Les méthodes mixtes prennent en considération le contexte et le sens que prennent certains phénomènes (Schoonemboom & Johnson, 2017, cité par Schweizer et al., 2020) dans l’objectif d’obtenir de nouveaux éclairages sur un concept ou sur des questions de recherches. Plano Clark et Ivankova (2016) identifient trois principaux types de dispositifs de méthodes mixtes qui permettent d’identifier le plan de recherche (Taguchi, 2018 cité par Schweizer et al., 2020) :

- Dispositif 1 (Design Convergent Parallèle) : « simultané Quan + Qual » qui compare et fusionne les résultats quantitatifs et qualitatifs dans le but d’offrir des résultats plus complets.

- Dispositif 2 (Design Séquentiel explicatif) : « séquentiel Quan  Qual » qui utilise les données qualitatives dans l’objectif d’expliquer ou de confirmer les résultats quantitatifs initiaux.

- Dispositif 3 (Design Séquentiel Exploratoire) : « séquentiel Qual  Quan » qui utilise les données quantitatives dans l’objectif de généraliser, tester ou confirmer les résultats qualitatifs initiaux.

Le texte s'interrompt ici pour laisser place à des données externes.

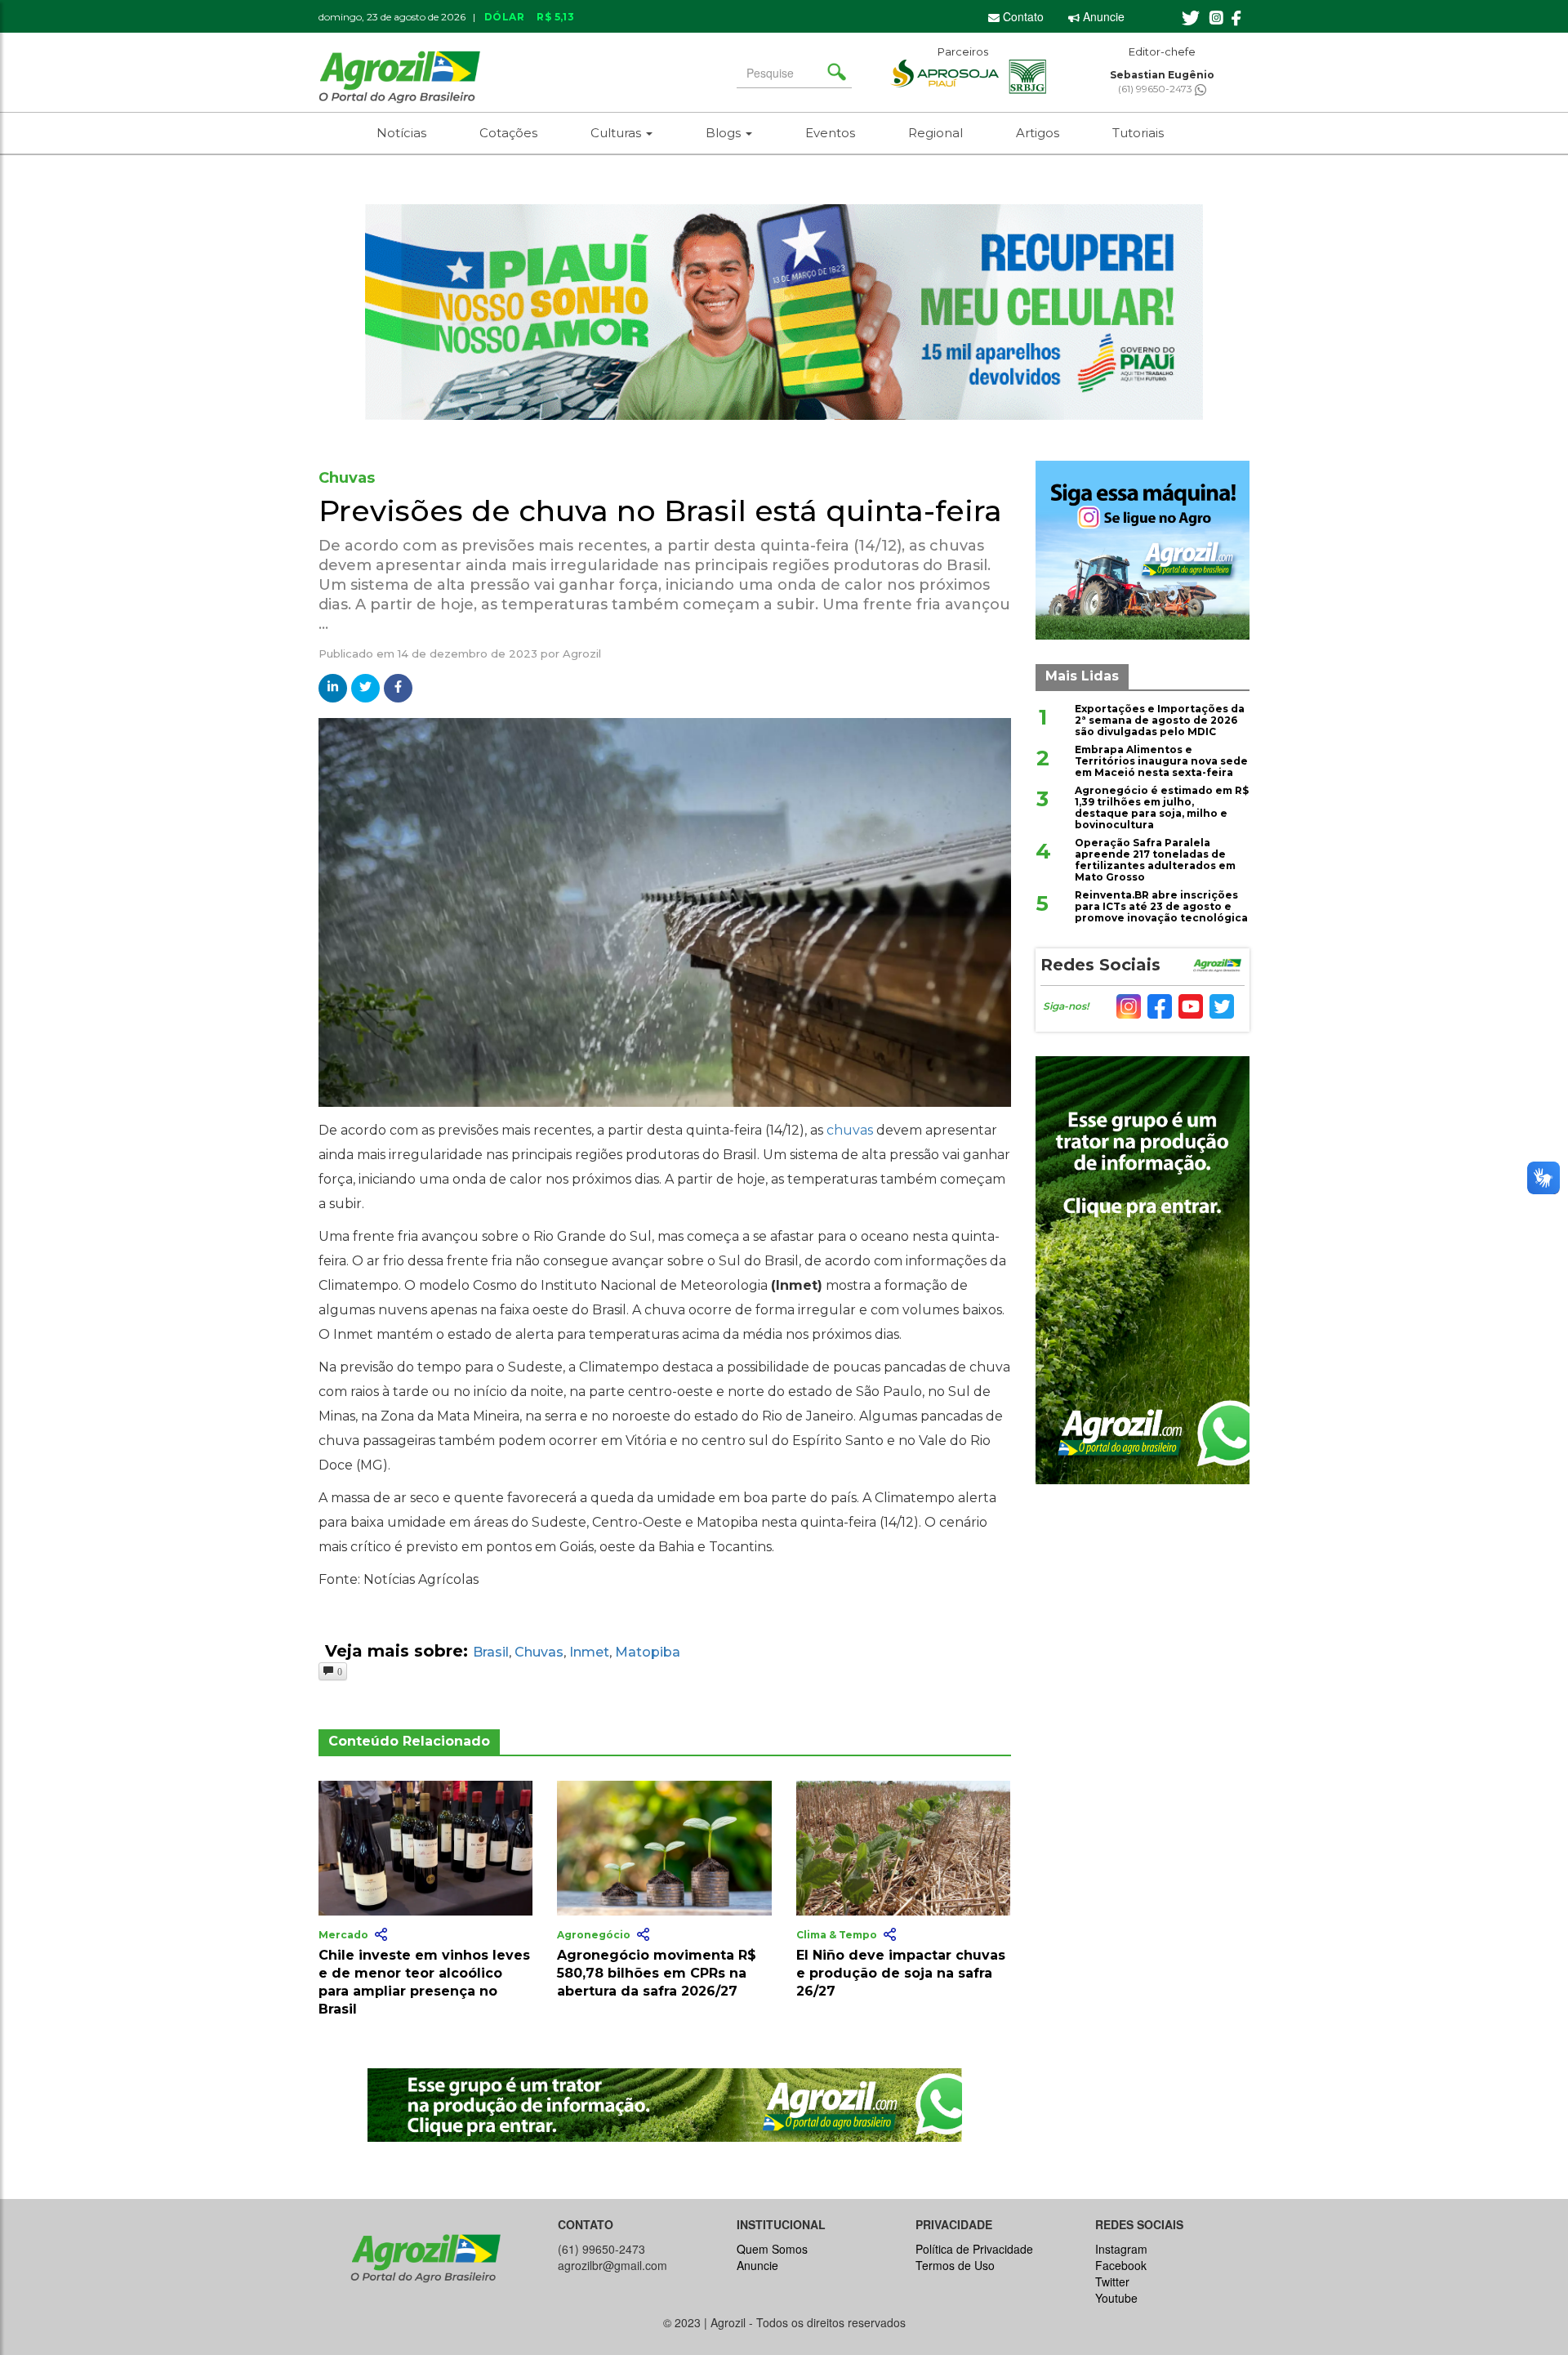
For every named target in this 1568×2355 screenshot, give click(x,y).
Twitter (1112, 2281)
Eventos (830, 132)
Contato (1022, 16)
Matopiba (647, 1652)
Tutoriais (1138, 132)
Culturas (617, 132)
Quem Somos (772, 2249)
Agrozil (582, 653)
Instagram (1121, 2249)
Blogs (725, 132)
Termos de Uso (955, 2265)
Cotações (508, 132)
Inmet (589, 1652)
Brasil (491, 1652)
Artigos (1037, 132)
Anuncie (1102, 16)
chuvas (849, 1130)
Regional (935, 132)
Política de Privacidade (974, 2249)
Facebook (1121, 2265)
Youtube (1116, 2298)
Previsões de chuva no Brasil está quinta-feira (660, 511)
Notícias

Les méthodologies mixtes sont soumises à des procédures rigoureuses afin de respecter l’intégrité et la rigueur méthodologique (Taguchi, 2018). Ci-dessous, nous présentons notre plan de recherche. La méthode mixte peut être à dominante qualitative, ou quantitative ou mixte. Dans notre travail de recherche, elle sera à dominante quantitative. Le recueil des données se fera séparément et non simultanément. L’architecture de notre thèse s’apparentera au dispositif 2 : « Design Séquentiel Explicatif ». L’approche quantitative teste une ou des hypothèses et l’approche qualitative qui suivra permettra d’éclairer les mécanismes à l’œuvre dans les résultats obtenus au préalable. Dans ce plan de recherche, les données quantitatives sont analysées pour déterminer lequel de leurs aspects nécessitent un approfondissement qualitatif (Schweizer et al., 2020). Ensuite, les données qualitatives sont analysées afin de mettre en exergue des questions de recherche pour des recherches futures. Dans cette configuration, on tente de comprendre « le pourquoi ».

Enfin, comment nos données seront intégrées ? Nos données quantitatives et qualitatives seront discutées séparément selon une approche contigüe (European Research Council Scientific Council, 2018 cité par Schweizer et al., 2020). Néanmoins, les résultats qualitatifs compléteront les résultats quantitatifs.